→ Exercise brief
Search the data for the word "Google" and copy every line where it occurs.
————————
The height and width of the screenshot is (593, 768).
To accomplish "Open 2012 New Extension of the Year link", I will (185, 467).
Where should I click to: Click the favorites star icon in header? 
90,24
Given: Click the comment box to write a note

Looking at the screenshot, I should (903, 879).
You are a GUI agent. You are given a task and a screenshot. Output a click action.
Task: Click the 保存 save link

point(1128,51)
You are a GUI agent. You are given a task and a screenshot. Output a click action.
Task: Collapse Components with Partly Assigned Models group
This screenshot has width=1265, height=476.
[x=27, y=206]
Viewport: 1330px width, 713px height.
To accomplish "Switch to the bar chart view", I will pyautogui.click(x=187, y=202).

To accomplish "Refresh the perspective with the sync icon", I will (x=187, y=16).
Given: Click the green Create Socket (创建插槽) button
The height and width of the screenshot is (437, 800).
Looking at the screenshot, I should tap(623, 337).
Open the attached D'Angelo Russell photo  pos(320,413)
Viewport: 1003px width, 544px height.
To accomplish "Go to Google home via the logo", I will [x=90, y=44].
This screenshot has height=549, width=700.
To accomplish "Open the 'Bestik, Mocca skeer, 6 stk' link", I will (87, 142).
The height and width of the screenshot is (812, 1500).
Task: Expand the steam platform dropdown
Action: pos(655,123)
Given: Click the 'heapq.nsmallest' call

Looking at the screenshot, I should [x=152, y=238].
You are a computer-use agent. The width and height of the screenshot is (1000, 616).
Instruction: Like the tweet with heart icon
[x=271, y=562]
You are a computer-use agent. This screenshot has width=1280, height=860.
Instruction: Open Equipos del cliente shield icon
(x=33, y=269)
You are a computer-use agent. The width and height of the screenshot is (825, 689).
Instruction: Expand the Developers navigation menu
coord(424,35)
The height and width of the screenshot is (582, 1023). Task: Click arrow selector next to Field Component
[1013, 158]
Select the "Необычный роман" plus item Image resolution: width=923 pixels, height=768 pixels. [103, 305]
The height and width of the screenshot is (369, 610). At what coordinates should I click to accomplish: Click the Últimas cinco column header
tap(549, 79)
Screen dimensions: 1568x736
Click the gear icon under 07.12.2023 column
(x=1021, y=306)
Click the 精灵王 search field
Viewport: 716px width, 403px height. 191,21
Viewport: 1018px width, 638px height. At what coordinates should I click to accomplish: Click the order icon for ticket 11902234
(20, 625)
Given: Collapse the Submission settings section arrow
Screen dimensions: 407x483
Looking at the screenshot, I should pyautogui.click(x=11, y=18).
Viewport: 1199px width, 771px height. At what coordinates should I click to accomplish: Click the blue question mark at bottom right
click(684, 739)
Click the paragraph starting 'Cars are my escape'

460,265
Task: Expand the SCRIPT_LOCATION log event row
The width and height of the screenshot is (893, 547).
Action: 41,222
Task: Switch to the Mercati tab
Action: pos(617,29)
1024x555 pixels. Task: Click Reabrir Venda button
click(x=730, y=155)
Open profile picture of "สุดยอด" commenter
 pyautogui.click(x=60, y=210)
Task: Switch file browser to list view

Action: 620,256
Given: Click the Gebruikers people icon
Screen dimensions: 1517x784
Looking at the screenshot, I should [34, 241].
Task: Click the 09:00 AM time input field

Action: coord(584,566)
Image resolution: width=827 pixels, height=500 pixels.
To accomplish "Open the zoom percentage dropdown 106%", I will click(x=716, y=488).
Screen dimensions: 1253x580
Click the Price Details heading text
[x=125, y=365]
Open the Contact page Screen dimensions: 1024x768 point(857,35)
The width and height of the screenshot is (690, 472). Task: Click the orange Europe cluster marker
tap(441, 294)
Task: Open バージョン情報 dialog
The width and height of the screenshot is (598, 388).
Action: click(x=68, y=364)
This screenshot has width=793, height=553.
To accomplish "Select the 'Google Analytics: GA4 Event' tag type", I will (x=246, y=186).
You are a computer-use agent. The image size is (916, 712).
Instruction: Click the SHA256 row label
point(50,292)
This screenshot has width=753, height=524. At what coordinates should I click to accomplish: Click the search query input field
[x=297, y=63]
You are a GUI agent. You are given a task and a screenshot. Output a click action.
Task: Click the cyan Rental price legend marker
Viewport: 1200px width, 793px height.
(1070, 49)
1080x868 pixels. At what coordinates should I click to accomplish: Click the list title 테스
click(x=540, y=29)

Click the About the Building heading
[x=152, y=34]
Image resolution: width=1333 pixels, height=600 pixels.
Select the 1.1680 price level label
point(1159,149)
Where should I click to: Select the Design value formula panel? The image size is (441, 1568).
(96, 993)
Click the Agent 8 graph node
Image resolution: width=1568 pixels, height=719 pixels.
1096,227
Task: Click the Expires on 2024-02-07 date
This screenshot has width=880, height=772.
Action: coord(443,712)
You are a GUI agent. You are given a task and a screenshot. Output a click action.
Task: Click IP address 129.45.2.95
————————
→ Response to this task
To accomplish "Go to Google home via the logo", I will [x=90, y=44].
To accomplish "Select the 'Google Analytics: GA4 Event' tag type", I will (x=246, y=186).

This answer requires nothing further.